Sunday, April 14, 2024

The loss of the prayer offices. . .

Rome basically has relegated the evening prayer office (Vespers to most) to a spoken duty and obligation of the priest in his daily prayer.  Hardly any Roman Catholics are even aware of the prayer offices -- morning or evening.  Oddly enough, the liberal Episopalians have preserved Evensong and the East has kept Vespers as part of the ordinary expression of the church's life at worship.  For Lutherans, Vespers (or Evening Prayer) have become the stuff of Advent and Lenten devotions less than any real or normal part of their daily life of prayer.  Matins was once robustly sung but it has become a casualty of the success of the weekly Eucharist and is no longer uniformly sung or known among Lutherans.

All of this is greeted with some measure of sadness by me.  I recall when nearly every Lutheran knew and knew by heart the familiar words and songs of the two chief prayer offices of morning and evening.  Indeed, we have lost to our memory the once profound songs such as the Venite or the Benedictus.  Worse, the greatest of our hymns, the Te Deum, has become a forgotten song.  We did it to ourselves with improvements incorporated into new hymnals until its once rather uniform melody is mixed up with different melodies and hymn paraphrases in a confusing mess of words and musical notes.  How sad it is to have lost this!  While I have nothing to do with the loss and nothing to do with the restoration of such prayer offices to Rome, I lament that I have not done what I should to keep the great canticles of the morning and evening prayer offices alive in the hearts, minds, and voices of God's people.  Mea culpa!

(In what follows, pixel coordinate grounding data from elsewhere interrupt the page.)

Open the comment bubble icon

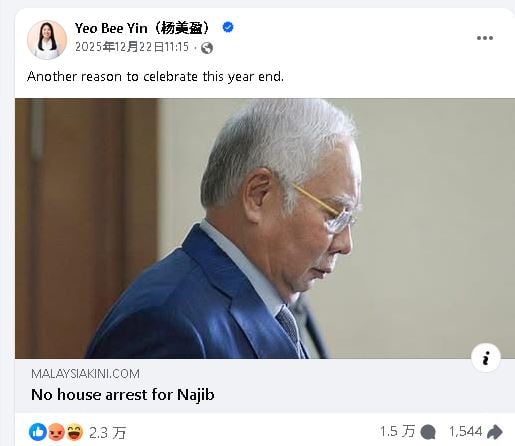point(428,432)
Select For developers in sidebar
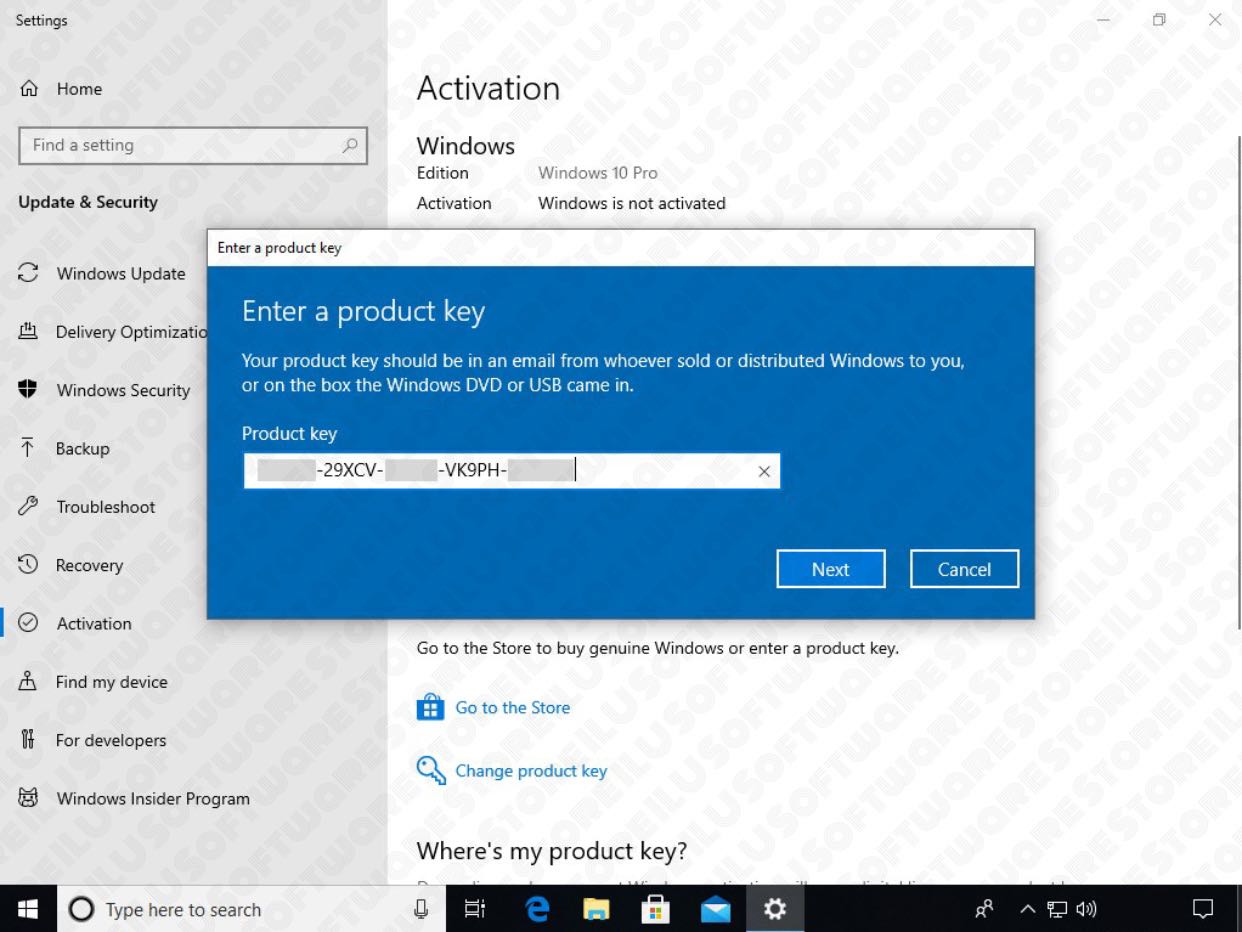The width and height of the screenshot is (1242, 932). tap(110, 740)
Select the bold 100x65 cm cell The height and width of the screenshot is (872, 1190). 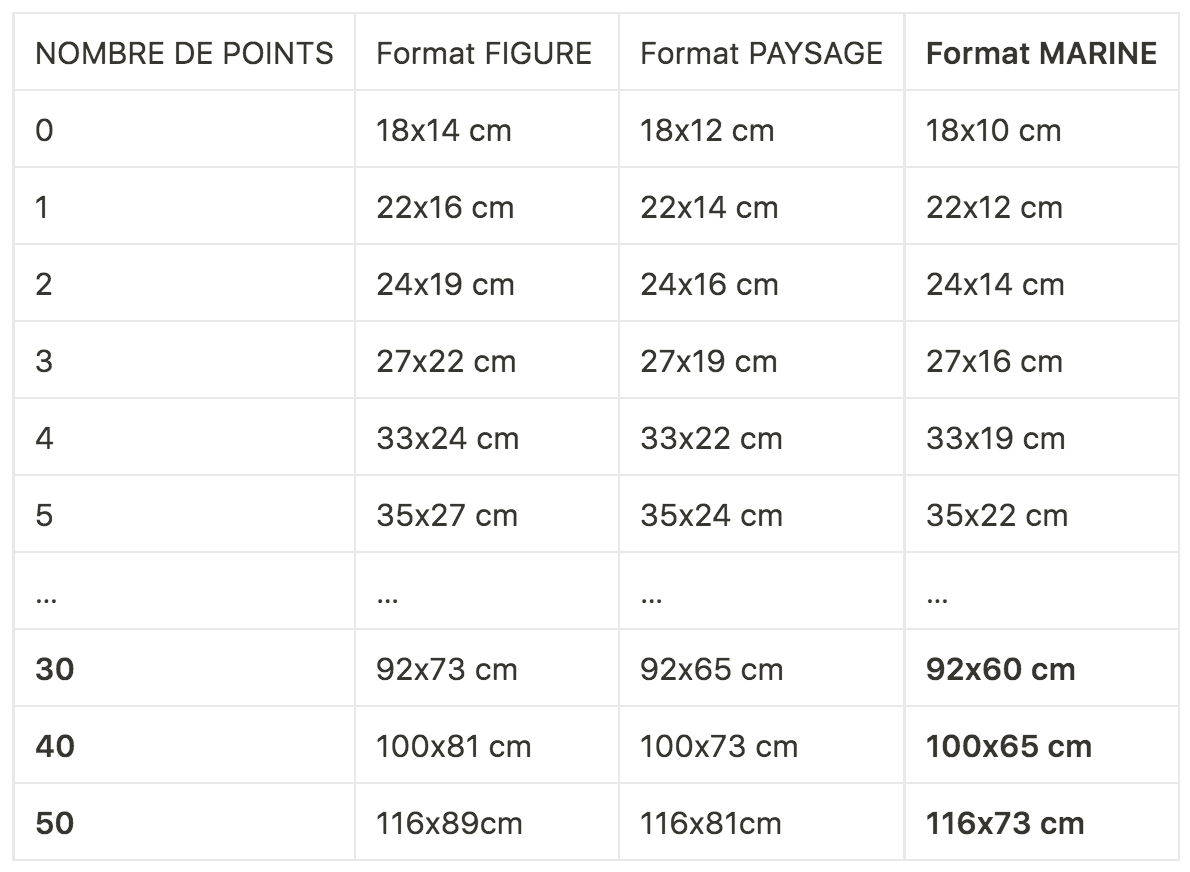[1009, 746]
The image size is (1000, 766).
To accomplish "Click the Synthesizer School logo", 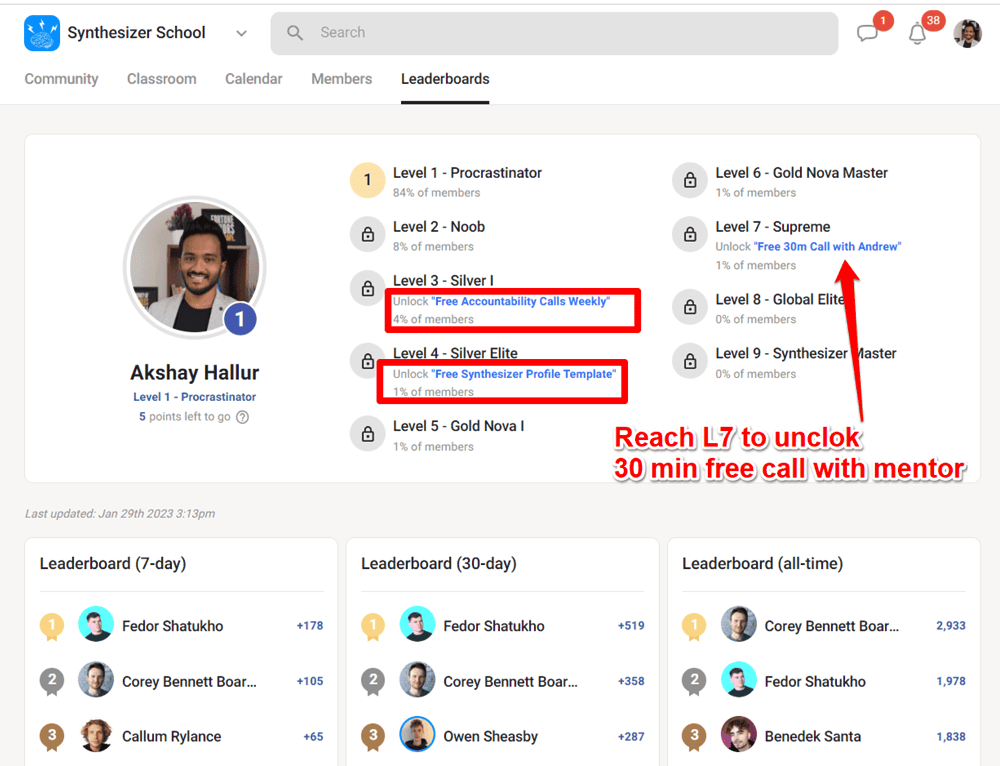I will [x=39, y=32].
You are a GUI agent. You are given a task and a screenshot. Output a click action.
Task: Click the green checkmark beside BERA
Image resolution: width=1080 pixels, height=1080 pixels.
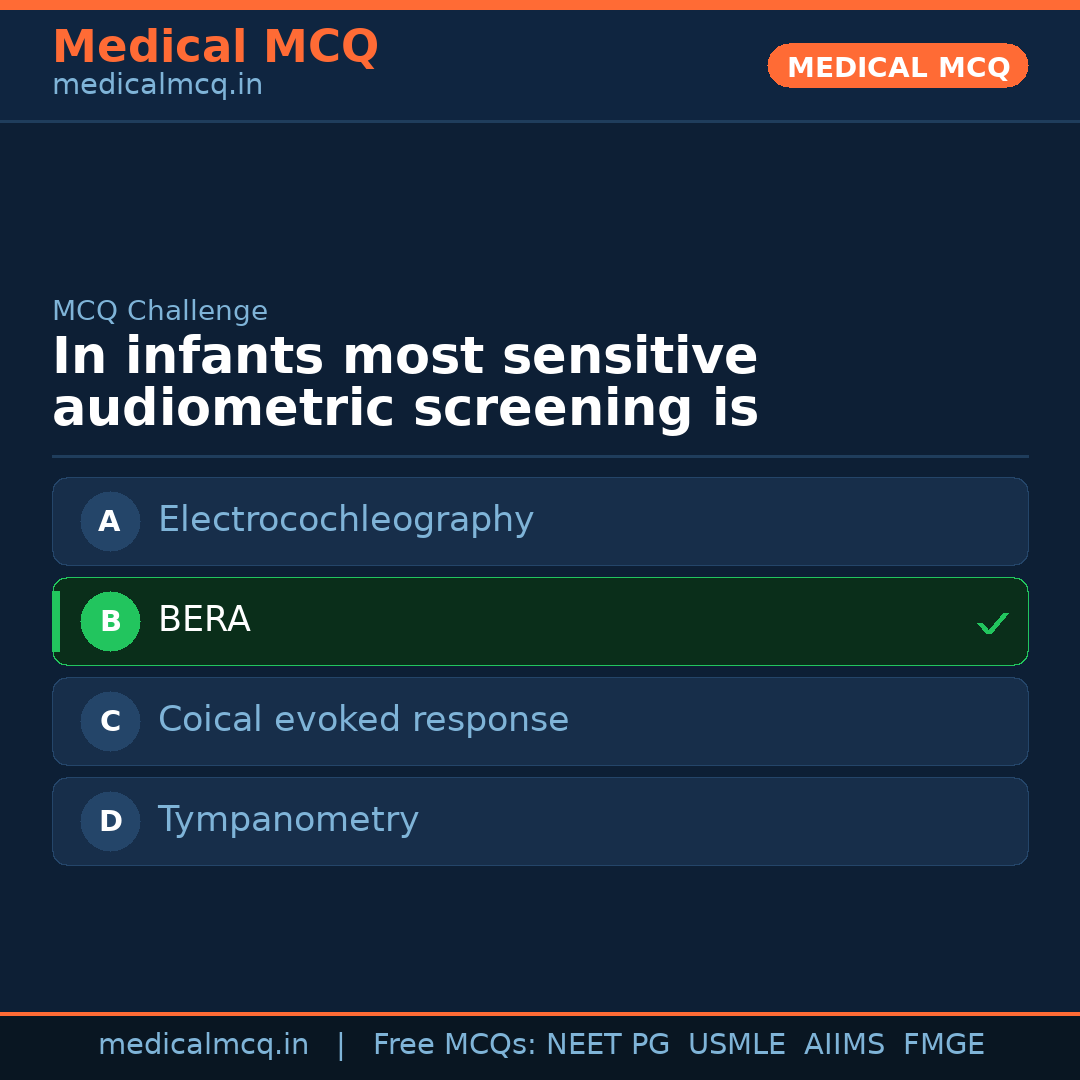pos(992,624)
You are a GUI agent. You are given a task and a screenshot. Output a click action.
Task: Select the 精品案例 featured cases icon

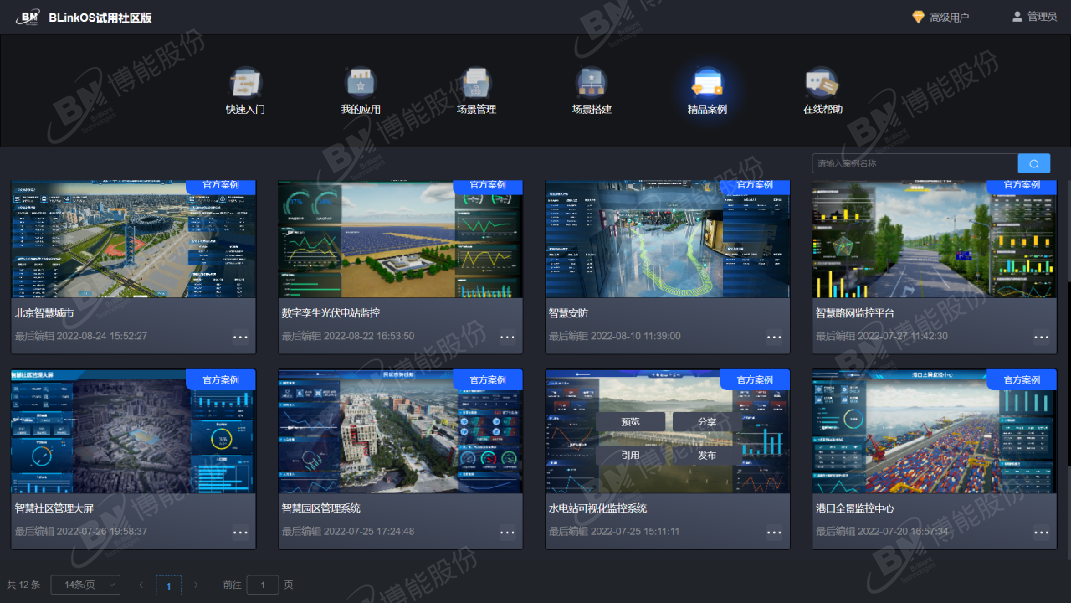click(707, 83)
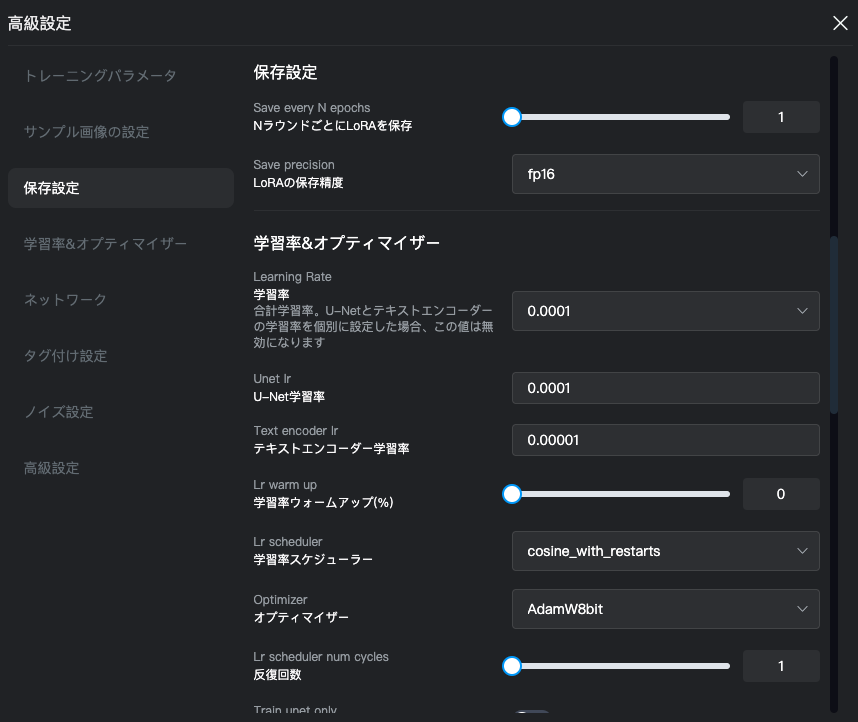The height and width of the screenshot is (722, 858).
Task: Expand the Save precision fp16 dropdown
Action: pyautogui.click(x=665, y=174)
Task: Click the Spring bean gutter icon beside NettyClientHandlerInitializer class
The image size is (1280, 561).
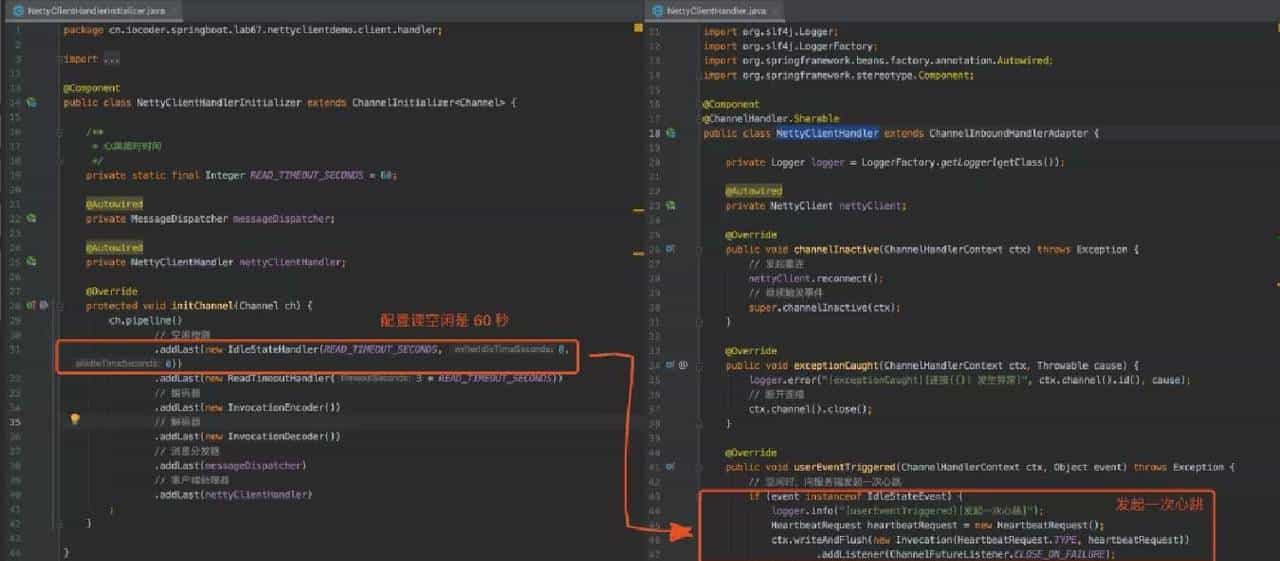Action: pos(32,103)
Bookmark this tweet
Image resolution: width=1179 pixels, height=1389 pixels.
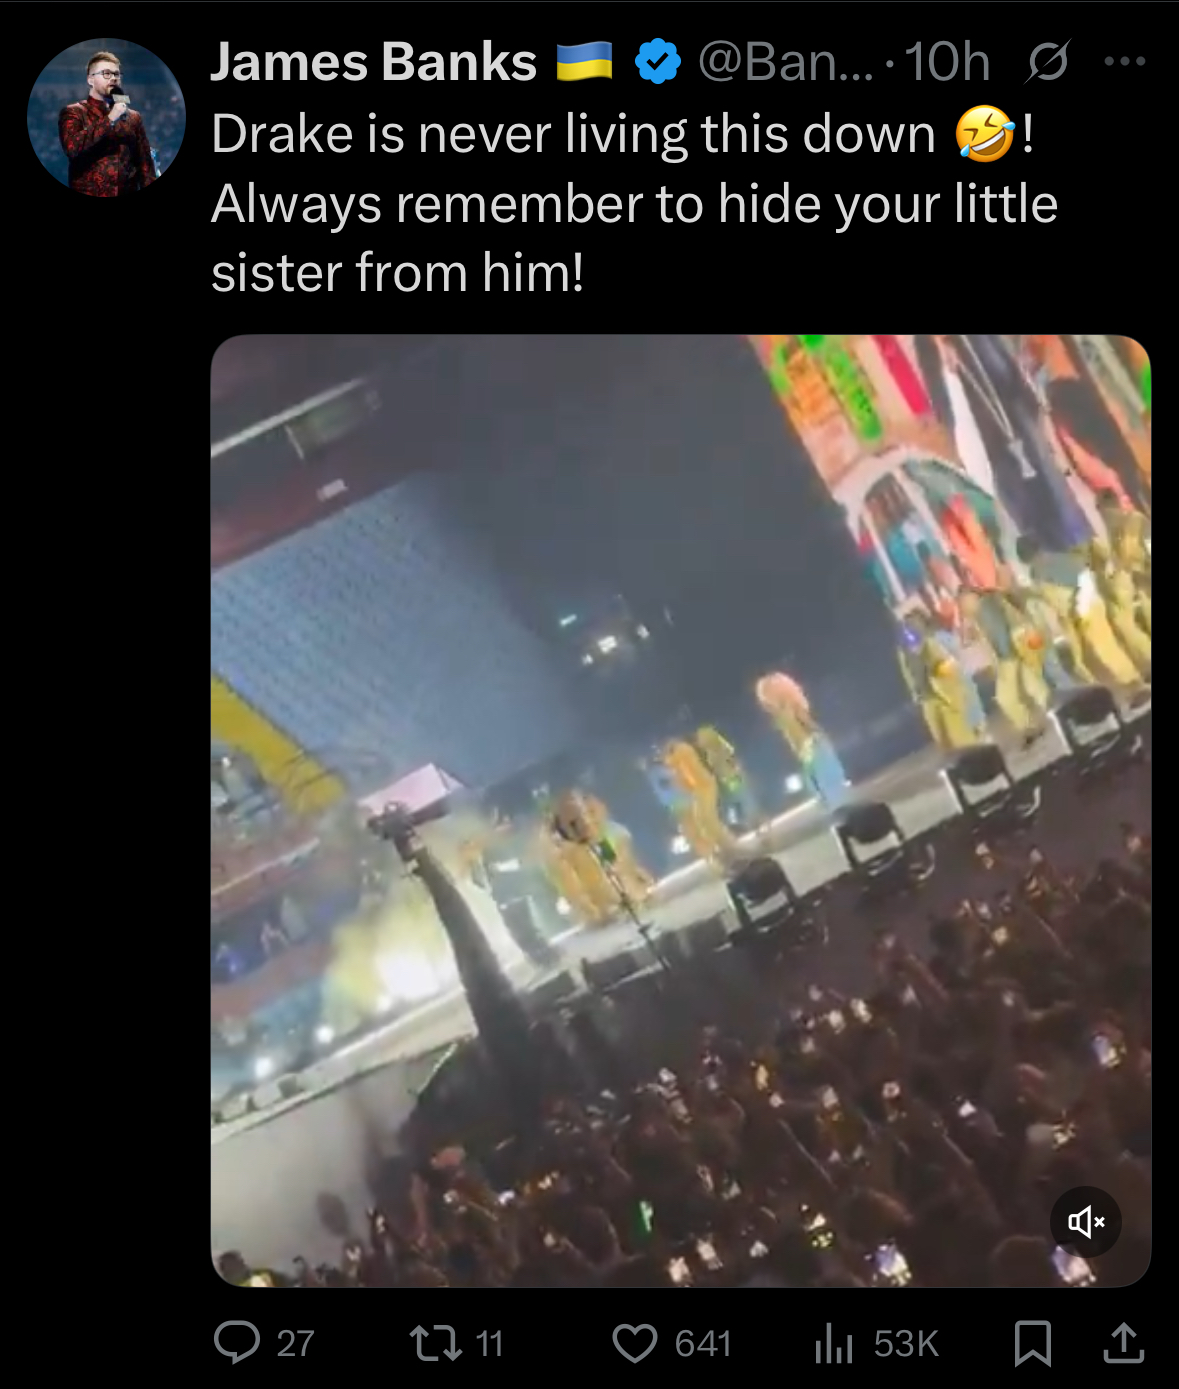click(x=1033, y=1343)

It is probably more likely that folks know Amazing Grace than the Te Deum or Venite, or Benedictus.  The Nunc Dimittis has survived largely through its use in the Divine Service as Post-Communion Canticle.  The rest have become for today what the forgotten and ignored canticles and Psalms of The Lutheran Hymnal, 661-668.  How said for us!

What we might not be able to do within the larger congregation, let us at least do individually and in our family devotions.  Let us restore to our usage these canticles and songs of the prayer offices at least through what we pray in our solitary devotions and in our homes.  We have ample opportunities to find musical accompaniments to support the singing at home or in our private devotions.  What version we might use is less important than becoming familiar again with what were once cherished songs of the faith and of the faithful.

For my part, the Healy Willan setting of the Te Deum still stirs my soul.  I listen to it far more often than I do the paraphrases typically more well known among most -- Holy God We Praise Thy Name or, the newer setting by Starke, We Praise You and Acknowledge You (sung to the inspiring Holst tune Thaxted).  Alas, I hear it more as echoes of my past than as decisive song of the present.  So permit me this lament this morning and take the time to rediscover these gems of many generations which should be esteemed in our own.

1 comment:

Chris said...

Reap what you sow. When you dismiss or ignore the prayer offices and prefer that people merely "read their Bible" how can you be surprised by these developments? The Matins and the Vespers of each day provide the "meat" for the festivals and commemorations, and the LIturgy is the celebration of the totality of Christ's redemptive work. So what has happened is that Liturgy is inundated with the hymns normally retained for Matins and Vespers and thus becomes a chimera of Matins-Vespers-Liturgy all rolled into one. Until Lutheran seminaries and even the President starts to reinforce that the totality of the offices must and should be served every Sunday, at the very least, then the Liturgy is only going to be truncated more and more so it's only a 30 minute service with some songs and a sermon like the Evangelical churches whose services should make anyone cringe.